Is There a Best Way to Lose Weight?

If the reason you exercise is to lose weight, you may have wondered which type of exercise will give you the best results: endurance training (like going for long runs) or strength training (like lifting weights).

recent study published in the Journal of Applied Physiology found that combined with a reduced kilojoule diet, the type of exercise might not be an important factor when it comes to weight loss.

The researchers selected 96 obese men and women to enroll in a supervised 22-week program. The participants were randomised into four different exercise groups: a strength training group did an eight-exercise circuit routine; an endurance training group did cardio exercises; a combined strength and endurance training group did a combination of cardio and circuits; and a control group was told to exercise at least 200 to 300 minutes each week, as recommended by the American College of Sports Medicine (this could include a variety of activities, such as walking and gardening).

All four groups exercised three times a week and followed a reduced-kilojoule diet designed to create a kilojoule deficit for weight loss.

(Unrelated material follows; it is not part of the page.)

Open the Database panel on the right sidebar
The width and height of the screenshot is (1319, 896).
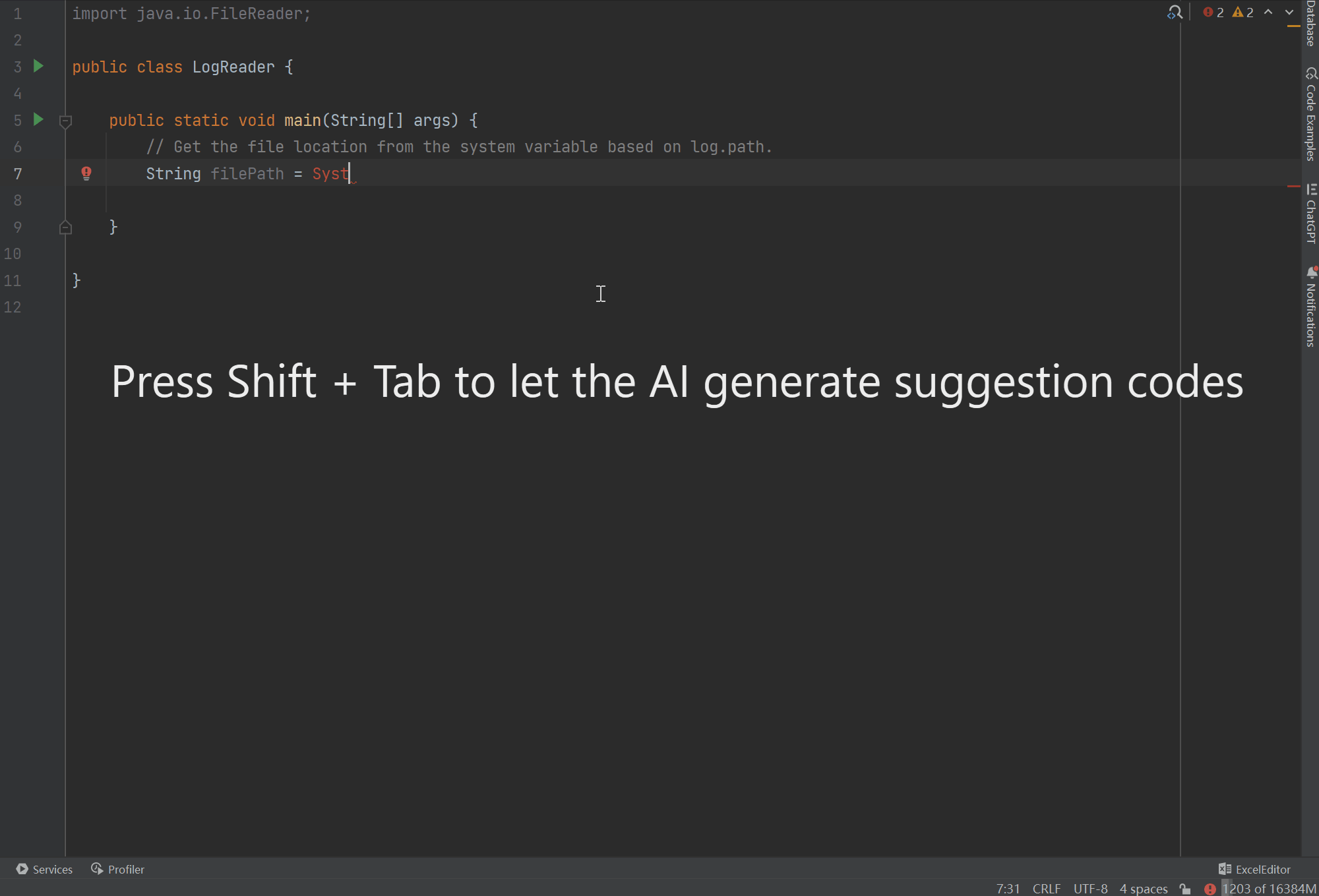coord(1310,20)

So what happened? At the end of the program, everyone lost weight. There was a significant decrease in body weight among all four groups (a range of 8.5-10 kilos) – so regardless of physical activity group assignment, participants shed kilos.

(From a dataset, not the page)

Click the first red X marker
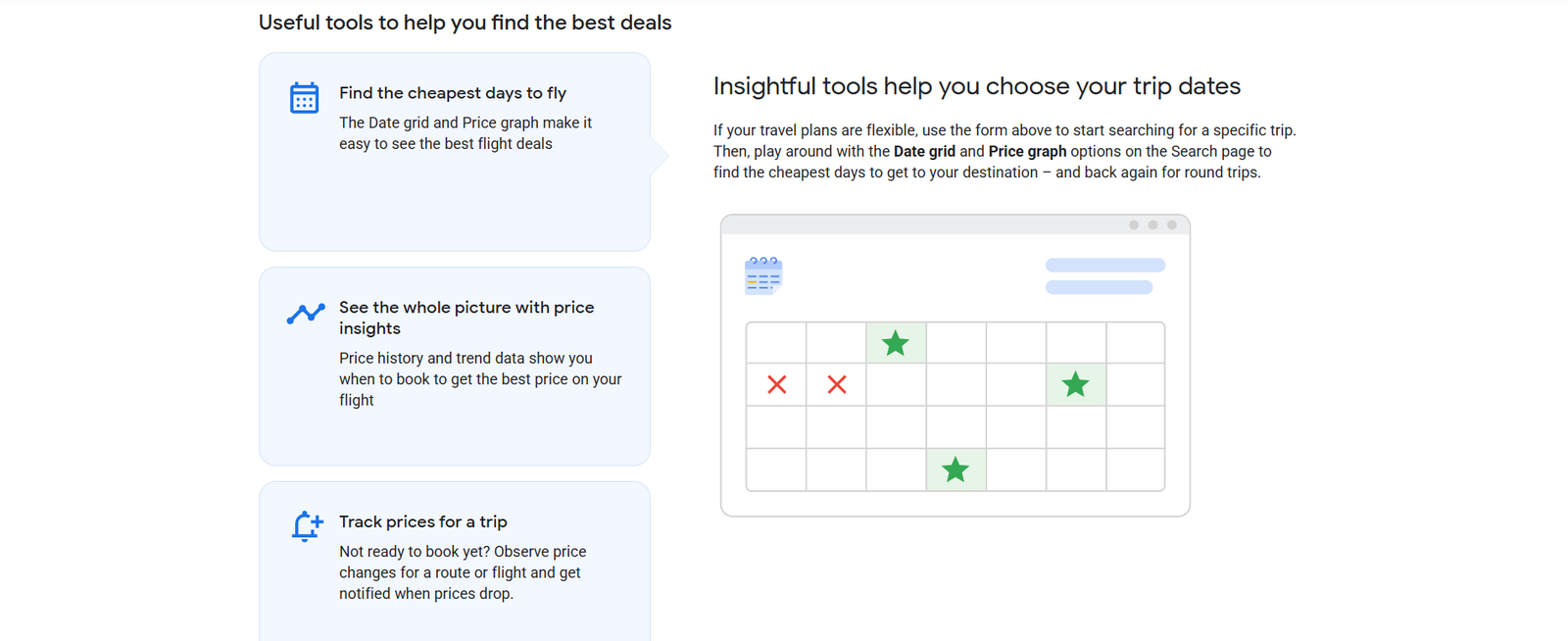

This supports evidence suggesting that the most effective way to slim down is to lower your kilojoule intake while also increasing your activity level. As a runner, you probably already have a pretty high activity level and watch what you eat.

But there are ways to improve both sides of the equation and boost your chance of weight-loss success. Give the following tips a try and you’ll be on the path to permanent weight loss.

Move more

  • Take the stairs instead of the elevator. (It really does burn more kilojoules!)
  • Go on a 10 to 15 minute walking break for every hour or so spent sitting.
  • Get co-workers involved by turning lunch breaks into walking breaks and starting friendly pushup competitions in the office.
  • Leave some free weights under your desk and use them for squats and lunges.

Eat less

  • Learn how many kilokoules your body needs by signing up for a food-tracker program
  • Set goals for daily kilojoule intake (a gentle reduction of about 830 to 1600 kilojoules, so not to leave you too famished) and track your food intake.
  • Use portion control – eat from a smaller plate and serve yourself less.
  • Fill up on vegetables and other lower-kilojoule choices.